L'ancien Premier ministre Moussa Mara demande aux dirigeants africains du G5 Sahel de financer eux-mêmes ce contingent

L'ancien Premier ministre Moussa Mara demande aux dirigeants africains du G5 Sahel de financer eux-mêmes ce contingent

Vers un éventuel financement de l’ONU

La résolution adoptée demande à Antonio Guterres de rendre compte des « défis rencontrés et de possibles mesures à prendre en considération ». En clair, cette formulation laisse entrevoir un éventuel financement de cette force conjointe africaine, selon plusieurs experts.
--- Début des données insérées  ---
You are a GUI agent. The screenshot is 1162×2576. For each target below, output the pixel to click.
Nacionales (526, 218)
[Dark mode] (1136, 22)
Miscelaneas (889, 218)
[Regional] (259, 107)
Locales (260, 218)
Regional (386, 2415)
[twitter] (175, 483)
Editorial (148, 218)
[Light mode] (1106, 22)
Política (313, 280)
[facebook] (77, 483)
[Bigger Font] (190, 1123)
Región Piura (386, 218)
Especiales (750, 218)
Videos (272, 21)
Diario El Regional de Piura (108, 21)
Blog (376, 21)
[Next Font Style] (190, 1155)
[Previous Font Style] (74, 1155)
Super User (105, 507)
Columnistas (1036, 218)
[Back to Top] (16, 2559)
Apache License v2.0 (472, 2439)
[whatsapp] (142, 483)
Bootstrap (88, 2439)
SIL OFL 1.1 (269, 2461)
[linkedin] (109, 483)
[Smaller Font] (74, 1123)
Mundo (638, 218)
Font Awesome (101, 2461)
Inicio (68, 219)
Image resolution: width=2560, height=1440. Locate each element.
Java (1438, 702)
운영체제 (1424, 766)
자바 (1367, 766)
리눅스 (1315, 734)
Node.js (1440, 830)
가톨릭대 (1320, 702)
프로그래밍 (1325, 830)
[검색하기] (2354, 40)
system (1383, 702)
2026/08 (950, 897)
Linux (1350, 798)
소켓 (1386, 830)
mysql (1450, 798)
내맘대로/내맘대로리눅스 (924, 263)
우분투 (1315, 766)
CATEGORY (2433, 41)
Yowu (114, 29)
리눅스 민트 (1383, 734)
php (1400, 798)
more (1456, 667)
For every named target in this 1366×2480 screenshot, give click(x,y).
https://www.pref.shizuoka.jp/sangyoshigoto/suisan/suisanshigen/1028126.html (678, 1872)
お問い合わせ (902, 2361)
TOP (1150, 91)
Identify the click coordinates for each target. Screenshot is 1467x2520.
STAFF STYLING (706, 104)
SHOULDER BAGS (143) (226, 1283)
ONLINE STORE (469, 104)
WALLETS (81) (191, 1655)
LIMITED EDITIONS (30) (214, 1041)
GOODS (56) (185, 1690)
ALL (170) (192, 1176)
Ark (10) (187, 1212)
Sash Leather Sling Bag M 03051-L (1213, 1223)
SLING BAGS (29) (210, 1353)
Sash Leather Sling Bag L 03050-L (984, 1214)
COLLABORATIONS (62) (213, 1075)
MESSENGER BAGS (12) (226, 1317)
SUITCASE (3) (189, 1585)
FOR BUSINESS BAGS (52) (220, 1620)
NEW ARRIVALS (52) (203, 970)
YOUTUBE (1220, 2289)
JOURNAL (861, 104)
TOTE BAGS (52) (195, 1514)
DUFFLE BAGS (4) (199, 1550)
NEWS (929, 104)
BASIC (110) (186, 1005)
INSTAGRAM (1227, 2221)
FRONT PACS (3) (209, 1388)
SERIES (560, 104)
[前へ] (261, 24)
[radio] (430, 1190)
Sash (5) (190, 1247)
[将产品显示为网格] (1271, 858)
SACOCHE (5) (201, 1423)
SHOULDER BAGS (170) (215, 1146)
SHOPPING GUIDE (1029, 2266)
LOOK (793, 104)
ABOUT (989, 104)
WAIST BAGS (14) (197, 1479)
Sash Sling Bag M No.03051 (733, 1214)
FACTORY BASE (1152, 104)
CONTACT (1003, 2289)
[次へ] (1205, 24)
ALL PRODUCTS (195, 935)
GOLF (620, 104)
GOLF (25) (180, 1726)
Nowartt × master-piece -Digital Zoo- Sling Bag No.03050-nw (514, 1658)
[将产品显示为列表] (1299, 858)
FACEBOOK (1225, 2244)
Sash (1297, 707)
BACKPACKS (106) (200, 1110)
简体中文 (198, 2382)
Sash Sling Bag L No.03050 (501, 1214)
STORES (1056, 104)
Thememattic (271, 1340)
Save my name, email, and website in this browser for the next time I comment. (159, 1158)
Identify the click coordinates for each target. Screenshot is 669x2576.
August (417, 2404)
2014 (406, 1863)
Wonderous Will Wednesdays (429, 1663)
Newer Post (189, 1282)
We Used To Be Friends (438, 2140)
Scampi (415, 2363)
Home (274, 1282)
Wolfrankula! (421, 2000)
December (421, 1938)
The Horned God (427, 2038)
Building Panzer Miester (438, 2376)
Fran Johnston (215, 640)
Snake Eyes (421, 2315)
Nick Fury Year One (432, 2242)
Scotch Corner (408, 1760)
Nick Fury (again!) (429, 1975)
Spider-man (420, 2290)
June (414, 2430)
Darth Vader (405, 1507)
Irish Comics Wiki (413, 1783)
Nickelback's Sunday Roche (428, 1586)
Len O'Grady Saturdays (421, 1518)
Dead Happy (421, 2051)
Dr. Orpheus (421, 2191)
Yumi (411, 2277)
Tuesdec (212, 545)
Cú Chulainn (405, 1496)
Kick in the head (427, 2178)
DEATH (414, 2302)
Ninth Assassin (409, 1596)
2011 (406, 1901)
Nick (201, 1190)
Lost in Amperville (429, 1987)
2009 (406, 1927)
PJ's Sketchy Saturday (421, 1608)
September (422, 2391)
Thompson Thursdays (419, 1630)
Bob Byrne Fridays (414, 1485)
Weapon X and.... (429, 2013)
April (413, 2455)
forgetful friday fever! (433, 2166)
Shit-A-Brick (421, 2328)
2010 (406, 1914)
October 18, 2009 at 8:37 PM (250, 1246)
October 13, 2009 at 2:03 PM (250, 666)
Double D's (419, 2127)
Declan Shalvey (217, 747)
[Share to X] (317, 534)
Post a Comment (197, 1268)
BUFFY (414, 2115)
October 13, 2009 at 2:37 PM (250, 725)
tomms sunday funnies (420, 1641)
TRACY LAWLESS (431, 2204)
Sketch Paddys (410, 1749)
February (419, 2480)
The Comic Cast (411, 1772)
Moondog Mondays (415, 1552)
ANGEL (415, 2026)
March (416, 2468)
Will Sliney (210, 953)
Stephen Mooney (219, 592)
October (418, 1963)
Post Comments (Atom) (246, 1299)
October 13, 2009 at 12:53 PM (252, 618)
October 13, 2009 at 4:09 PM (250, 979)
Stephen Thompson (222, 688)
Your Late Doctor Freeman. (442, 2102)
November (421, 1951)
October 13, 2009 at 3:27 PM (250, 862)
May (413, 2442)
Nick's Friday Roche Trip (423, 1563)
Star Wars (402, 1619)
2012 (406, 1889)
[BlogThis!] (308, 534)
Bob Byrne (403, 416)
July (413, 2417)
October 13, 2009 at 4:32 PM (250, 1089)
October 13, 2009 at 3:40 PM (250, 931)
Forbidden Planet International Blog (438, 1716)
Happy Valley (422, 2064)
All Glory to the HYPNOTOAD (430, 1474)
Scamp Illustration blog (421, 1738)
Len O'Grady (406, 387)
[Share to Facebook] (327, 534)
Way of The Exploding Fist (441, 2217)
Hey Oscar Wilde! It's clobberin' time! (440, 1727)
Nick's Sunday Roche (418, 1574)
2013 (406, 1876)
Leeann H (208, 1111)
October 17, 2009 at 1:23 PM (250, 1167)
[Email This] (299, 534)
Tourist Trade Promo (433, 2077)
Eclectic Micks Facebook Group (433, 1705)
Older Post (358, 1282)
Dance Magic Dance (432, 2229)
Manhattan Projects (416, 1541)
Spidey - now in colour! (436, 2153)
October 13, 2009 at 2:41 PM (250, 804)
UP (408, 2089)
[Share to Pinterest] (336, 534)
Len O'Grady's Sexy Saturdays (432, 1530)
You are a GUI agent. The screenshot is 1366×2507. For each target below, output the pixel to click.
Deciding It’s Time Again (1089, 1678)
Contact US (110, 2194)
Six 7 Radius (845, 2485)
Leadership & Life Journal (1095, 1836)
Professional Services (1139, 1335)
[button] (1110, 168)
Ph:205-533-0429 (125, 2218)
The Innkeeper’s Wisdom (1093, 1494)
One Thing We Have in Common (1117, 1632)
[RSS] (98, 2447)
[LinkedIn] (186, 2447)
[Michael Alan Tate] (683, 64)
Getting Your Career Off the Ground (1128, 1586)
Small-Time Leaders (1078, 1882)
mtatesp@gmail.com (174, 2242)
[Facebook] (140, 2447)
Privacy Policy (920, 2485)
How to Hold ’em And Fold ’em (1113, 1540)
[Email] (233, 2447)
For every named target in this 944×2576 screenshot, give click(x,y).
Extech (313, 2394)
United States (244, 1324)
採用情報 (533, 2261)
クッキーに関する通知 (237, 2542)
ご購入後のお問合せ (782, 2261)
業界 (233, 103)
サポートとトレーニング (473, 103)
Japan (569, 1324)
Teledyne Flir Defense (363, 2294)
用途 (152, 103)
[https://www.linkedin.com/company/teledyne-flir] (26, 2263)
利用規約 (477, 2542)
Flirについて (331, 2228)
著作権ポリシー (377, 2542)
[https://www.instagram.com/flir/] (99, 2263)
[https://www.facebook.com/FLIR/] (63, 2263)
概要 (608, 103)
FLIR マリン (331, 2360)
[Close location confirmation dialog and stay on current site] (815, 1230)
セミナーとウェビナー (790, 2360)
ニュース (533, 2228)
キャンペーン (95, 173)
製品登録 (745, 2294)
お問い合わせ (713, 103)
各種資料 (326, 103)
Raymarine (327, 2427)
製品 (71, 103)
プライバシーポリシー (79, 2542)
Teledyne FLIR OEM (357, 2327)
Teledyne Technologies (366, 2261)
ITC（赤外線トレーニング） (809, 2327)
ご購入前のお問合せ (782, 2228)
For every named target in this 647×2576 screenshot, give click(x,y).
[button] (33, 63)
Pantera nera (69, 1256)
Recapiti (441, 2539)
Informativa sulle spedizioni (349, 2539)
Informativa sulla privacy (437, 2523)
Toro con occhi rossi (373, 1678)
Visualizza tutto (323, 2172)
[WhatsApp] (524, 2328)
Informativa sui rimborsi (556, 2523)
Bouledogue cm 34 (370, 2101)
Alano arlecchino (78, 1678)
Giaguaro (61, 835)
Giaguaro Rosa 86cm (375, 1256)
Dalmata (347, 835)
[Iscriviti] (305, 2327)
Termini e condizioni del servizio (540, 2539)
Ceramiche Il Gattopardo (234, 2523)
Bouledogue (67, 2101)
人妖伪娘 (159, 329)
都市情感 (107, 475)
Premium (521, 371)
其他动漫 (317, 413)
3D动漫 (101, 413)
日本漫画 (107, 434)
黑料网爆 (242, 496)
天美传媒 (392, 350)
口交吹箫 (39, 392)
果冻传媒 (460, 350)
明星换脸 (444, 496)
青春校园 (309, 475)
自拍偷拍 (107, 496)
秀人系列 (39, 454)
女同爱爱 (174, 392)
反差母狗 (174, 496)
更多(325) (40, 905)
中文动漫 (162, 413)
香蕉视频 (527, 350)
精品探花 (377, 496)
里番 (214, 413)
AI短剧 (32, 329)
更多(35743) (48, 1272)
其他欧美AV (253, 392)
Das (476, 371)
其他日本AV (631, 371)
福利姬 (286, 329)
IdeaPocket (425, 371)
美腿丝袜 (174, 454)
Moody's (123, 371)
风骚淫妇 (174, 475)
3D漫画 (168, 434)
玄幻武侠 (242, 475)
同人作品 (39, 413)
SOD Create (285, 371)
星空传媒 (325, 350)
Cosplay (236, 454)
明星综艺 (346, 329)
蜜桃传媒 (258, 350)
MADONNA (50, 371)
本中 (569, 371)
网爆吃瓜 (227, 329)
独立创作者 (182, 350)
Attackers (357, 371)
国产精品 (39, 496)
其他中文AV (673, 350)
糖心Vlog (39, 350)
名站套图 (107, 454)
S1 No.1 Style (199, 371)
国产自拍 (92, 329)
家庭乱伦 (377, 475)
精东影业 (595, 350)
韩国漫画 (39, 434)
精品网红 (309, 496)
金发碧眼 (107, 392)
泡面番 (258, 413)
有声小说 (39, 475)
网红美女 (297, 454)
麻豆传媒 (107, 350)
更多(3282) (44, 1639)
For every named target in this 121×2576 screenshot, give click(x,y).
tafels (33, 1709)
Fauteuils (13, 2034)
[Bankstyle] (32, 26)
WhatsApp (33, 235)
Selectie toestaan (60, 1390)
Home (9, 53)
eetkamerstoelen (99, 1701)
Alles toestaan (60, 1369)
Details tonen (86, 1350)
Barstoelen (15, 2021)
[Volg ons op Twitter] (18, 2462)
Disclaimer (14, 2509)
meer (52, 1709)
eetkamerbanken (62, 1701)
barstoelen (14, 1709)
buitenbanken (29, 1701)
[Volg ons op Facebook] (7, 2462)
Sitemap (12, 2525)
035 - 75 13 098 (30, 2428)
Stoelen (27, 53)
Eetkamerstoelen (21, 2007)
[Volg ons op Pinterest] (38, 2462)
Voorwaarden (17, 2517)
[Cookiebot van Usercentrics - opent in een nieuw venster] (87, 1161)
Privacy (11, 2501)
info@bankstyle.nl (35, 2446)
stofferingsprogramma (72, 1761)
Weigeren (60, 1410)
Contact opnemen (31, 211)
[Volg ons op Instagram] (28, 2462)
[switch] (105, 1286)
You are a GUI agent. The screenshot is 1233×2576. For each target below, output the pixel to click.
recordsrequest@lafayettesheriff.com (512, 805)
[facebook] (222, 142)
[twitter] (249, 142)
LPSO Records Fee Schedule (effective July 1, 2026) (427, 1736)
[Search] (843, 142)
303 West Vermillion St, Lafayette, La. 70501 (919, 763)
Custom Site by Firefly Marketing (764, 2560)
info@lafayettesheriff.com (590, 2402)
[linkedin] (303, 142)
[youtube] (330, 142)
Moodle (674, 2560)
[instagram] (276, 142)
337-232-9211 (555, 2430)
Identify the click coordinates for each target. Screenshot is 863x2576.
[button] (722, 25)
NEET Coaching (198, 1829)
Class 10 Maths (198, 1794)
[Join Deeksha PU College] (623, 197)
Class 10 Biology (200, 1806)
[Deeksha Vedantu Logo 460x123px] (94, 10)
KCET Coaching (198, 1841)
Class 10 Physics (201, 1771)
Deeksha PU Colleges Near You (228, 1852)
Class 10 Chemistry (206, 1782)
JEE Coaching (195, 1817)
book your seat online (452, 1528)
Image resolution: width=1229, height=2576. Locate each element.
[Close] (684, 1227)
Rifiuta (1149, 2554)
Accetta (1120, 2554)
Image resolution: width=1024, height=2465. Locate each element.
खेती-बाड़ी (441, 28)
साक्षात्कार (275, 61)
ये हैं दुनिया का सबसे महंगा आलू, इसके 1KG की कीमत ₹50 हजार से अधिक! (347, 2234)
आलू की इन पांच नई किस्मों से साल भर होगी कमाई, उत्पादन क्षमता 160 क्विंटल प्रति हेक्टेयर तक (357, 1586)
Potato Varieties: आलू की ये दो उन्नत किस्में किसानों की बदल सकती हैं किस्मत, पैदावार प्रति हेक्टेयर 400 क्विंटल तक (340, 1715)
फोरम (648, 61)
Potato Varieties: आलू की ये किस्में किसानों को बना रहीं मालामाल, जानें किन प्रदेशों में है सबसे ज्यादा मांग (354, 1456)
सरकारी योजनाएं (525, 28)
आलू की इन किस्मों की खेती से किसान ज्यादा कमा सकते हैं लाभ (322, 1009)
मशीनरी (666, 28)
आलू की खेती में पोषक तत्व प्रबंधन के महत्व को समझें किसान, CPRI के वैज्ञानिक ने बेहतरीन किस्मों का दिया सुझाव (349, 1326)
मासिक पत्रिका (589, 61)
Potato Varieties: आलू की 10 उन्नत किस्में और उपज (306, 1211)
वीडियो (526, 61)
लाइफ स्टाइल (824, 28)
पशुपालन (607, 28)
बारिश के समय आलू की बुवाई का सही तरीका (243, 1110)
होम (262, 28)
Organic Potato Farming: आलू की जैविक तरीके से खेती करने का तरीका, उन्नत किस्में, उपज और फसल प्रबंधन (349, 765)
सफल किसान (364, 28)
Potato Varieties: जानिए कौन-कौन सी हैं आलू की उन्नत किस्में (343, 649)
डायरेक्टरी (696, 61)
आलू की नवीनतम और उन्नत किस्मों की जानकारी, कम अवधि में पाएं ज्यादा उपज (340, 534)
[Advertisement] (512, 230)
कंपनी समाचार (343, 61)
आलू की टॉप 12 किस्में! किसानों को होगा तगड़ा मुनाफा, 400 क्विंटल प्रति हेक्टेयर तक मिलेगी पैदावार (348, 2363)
Rappelons que le 5 juin dernier, l’Union Européenne a promis de débloquer une enveloppe de 50 millions d’euros dédiée au financement du déploiement du contingent, dirigé par l’ancien chef d’état major de l’armée malienne, le général Didier Dacko. Mais, selon des diplomates, les Etats-Unis et le Royaume-Uni rechignent à débloquer des fonds onusiens à l'opération. Principal contributeur aux opérations de maintien de la paix des Nations Unies, Washington souhaite serrer drastiquement les cordons de la bourse depuis l'arrivée à la Maison Blanche de Donald Trump. Aussi, la résolution précise-t-elle qu'une conférence des donateurs sera organisée "rapidement" tout en relevant néanmoins qu'il "incombe aux pays membres du G5 Sahel de donner à leur force les ressources dont elle a besoin".